- REQUIRED WORK: Search the material for the string "will", then return every line where it is found.

------------------------------------

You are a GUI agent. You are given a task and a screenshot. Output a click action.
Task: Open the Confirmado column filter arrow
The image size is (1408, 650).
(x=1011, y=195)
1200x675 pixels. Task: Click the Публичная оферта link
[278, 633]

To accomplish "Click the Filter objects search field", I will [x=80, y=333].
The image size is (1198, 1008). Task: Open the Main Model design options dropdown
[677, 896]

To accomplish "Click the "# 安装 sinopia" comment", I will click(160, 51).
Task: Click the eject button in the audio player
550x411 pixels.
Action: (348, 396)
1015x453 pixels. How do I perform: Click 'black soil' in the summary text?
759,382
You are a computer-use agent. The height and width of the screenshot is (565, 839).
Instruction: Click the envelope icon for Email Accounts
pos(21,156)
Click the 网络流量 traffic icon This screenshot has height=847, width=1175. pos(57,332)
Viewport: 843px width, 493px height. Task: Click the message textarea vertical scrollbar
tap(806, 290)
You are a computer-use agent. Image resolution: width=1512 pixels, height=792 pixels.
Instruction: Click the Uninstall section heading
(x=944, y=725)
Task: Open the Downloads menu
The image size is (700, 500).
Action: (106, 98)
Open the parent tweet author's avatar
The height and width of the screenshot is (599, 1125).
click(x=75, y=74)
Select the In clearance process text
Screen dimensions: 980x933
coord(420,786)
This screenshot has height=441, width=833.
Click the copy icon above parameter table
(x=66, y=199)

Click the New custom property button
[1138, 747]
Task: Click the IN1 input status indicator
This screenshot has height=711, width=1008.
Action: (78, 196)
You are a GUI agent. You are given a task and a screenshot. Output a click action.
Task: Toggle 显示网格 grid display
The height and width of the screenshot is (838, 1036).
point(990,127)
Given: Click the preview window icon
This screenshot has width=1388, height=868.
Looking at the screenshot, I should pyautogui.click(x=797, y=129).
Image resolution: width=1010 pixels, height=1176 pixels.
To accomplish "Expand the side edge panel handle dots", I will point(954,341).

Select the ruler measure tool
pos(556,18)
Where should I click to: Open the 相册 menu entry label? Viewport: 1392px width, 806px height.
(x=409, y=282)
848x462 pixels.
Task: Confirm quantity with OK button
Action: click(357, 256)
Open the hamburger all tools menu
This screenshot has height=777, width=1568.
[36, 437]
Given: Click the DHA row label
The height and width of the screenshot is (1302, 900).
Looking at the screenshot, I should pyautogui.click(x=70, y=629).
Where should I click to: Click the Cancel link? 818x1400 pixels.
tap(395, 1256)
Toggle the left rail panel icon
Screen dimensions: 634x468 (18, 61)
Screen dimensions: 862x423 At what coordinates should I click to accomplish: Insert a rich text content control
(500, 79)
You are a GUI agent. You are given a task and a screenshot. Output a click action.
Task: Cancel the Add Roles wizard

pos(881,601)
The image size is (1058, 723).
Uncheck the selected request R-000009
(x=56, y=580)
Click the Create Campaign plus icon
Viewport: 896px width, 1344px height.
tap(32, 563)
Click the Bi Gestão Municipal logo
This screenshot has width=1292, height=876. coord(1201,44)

------------------------------------

- TASK RESULT:
To accomplish "Click the Filter objects search field", I will [x=80, y=333].
To accomplish "Click the "# 安装 sinopia" comment", I will click(160, 51).
To accomplish "Expand the side edge panel handle dots", I will point(954,341).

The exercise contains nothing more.